Start INPUT ROWS

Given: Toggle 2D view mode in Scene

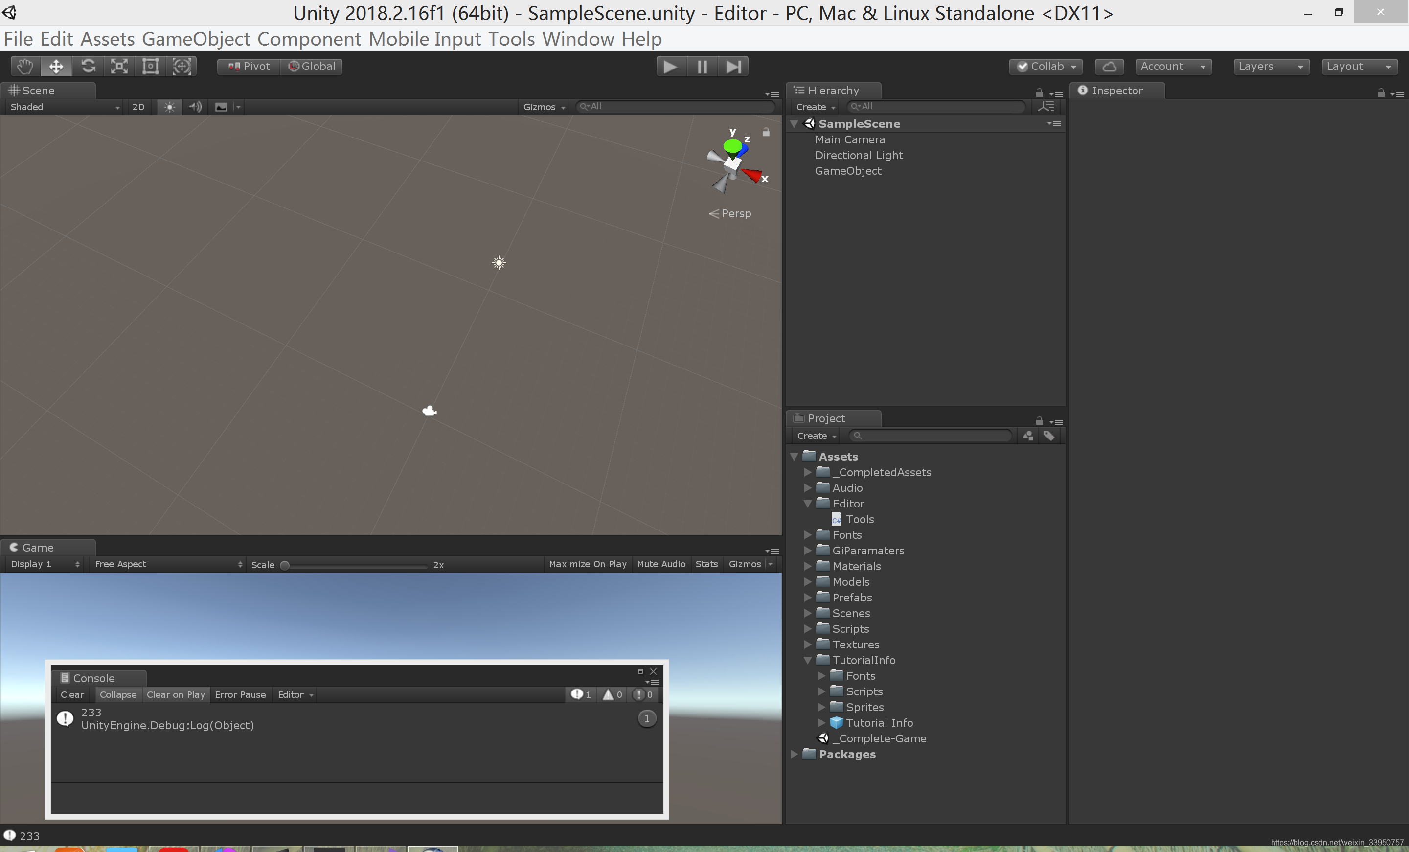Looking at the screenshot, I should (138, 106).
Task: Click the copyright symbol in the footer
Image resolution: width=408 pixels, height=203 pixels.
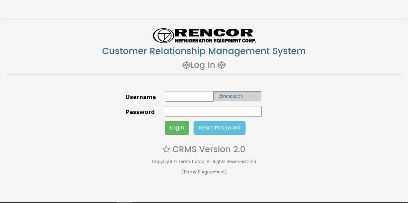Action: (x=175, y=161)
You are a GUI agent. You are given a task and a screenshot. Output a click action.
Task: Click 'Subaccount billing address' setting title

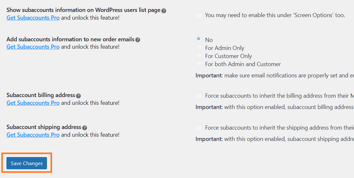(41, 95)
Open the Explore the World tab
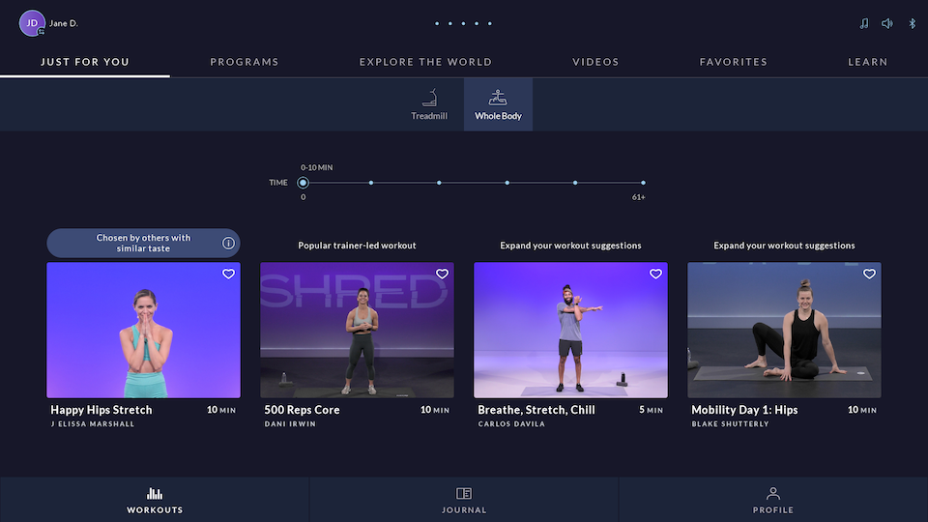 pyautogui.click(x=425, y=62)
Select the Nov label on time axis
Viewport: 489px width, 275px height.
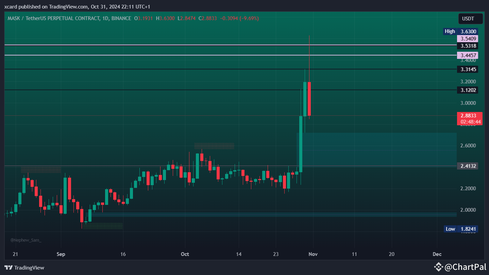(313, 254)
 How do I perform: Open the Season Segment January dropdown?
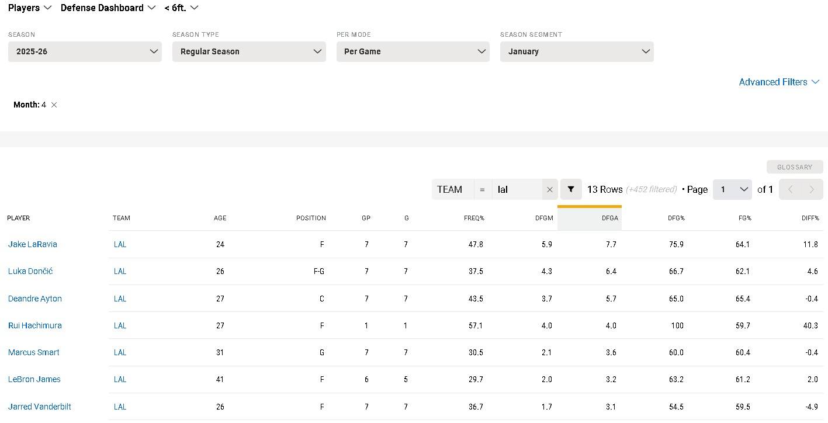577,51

End INPUT ROWS

Duplicate everything from the line containing "Select the Nov label on time axis" down to the end of the material, leaving out the pictures.

Select the Nov label on time axis
Viewport: 489px width, 275px height.
(313, 254)
 How do I perform: Open the Season Segment January dropdown?
577,51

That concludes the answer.